Namun, meskipun sistem distribusi sudah berjalan, antrean kendaraan tetap menjadi pemandangan yang lazim di hampir semua SPBU di Lampung. Pemandangan truk-truk yang mengular di pinggir jalan hingga mengganggu lalu lintas umum sudah menjadi keluhan rutin. Beberapa titik rawan antrean terjadi di SPBU Jalan Lintas Barat, Desa Kurungan Nyawa, Kecamatan Gedong Tataan, serta SPBU Jalan Raden Gunawan di wilayah yang sama.
Situasi serupa juga tampak di SPBU Jalan Pramuka, Bandar Lampung; SPBU Jati Mulyo di Lampung Selatan; serta SPBU Kalirejo di Lampung Tengah, dan Sukoharjo di Pringsewu. Kejadian ini tak hanya merepotkan pengemudi, namun juga dapat menimbulkan potensi kemacetan dan risiko kecelakaan akibat kendaraan yang parkir di badan jalan.
Sejumlah sopir truk yang ditemui mengaku bahwa mereka kerap harus menunggu berjam-jam demi mendapatkan solar. Seperti yang diungkapkan Iwan, seorang sopir truk yang sedang mengantre di SPBU Kurungan Nyawa.
"Kalau tidak antre, mana bisa dapat solar, Mas. Sekarang ini mana ada SPBU yang tidak ada antrean truknya? Karena memang untuk dapatkan solar ini agak susah," kata Iwan.
Iwan dan pengemudi lainnya berharap Pertamina dapat menambah pasokan solar ke SPBU-SPBU, agar proses pengisian tidak memakan waktu lama dan operasional pengiriman barang bisa berjalan lebih efisien.
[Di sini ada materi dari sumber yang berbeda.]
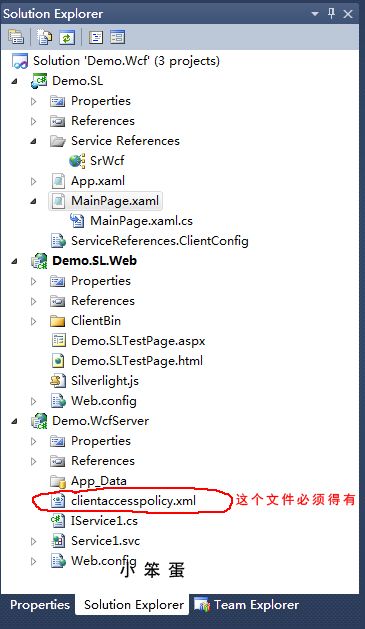Open the Solution Explorer window position dropdown
The height and width of the screenshot is (629, 365).
coord(315,14)
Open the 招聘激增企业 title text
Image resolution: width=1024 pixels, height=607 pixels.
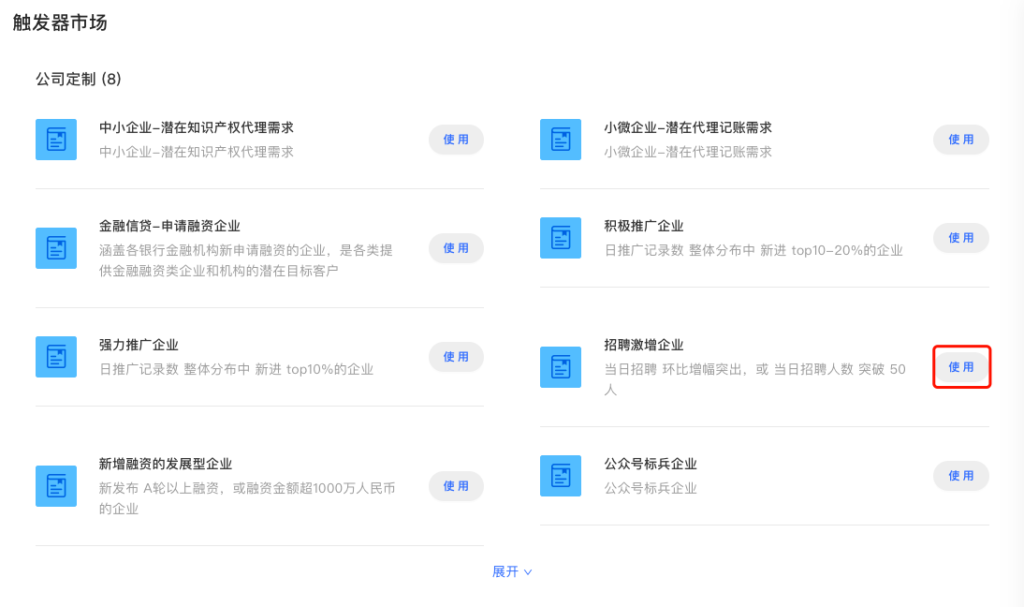[x=644, y=345]
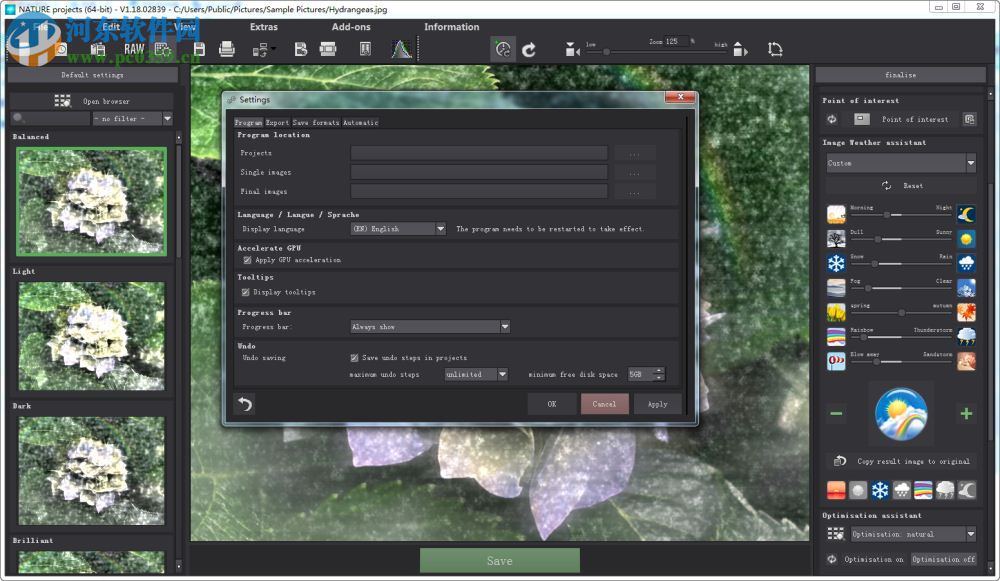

Sementara itu, dari pihak pemerintah daerah, desakan untuk penambahan distribusi juga bukan tanpa dasar. Dengan mempertimbangkan bahwa angka realisasi penyaluran belum menyentuh 60 persen dari total kuota tahunan, peluang untuk melakukan percepatan distribusi secara teknis masih terbuka lebar.
Langkah percepatan distribusi BBM bersubsidi ini dinilai penting agar tidak hanya menjaga kelancaran operasional transportasi, tetapi juga menjamin ketersediaan energi masyarakat, terutama di sektor usaha mikro, kecil, dan menengah (UMKM) yang kerap menggunakan kendaraan niaga ringan.
Pemerintah daerah pun mendorong adanya komunikasi lebih intensif antara Pertamina, SPBU, dan instansi terkait, guna menyusun peta distribusi yang lebih adaptif terhadap kebutuhan lapangan. Evaluasi berkala terhadap kuota SPBU dan sistem distribusi menjadi hal mendesak yang perlu dilakukan, agar tidak terjadi kelebihan permintaan yang berujung pada antrean panjang.
Dalam konteks yang lebih luas, keberhasilan distribusi BBM bersubsidi mencerminkan efektivitas tata kelola energi di tingkat daerah. Oleh karena itu, selain upaya penambahan pasokan, diperlukan pula pengawasan distribusi yang ketat agar BBM subsidi benar-benar sampai ke pihak yang membutuhkan, bukan justru bocor ke pasar ilegal atau disalahgunakan.
Dengan realitas di lapangan yang menunjukkan ketidakseimbangan antara data distribusi dan fakta antrean, peningkatan suplai dan perbaikan sistem menjadi keharusan. Kini, keputusan ada di tangan Pertamina dan pemerintah pusat untuk merespons kebutuhan tersebut, agar roda ekonomi masyarakat Lampung bisa terus berputar tanpa hambatan berarti.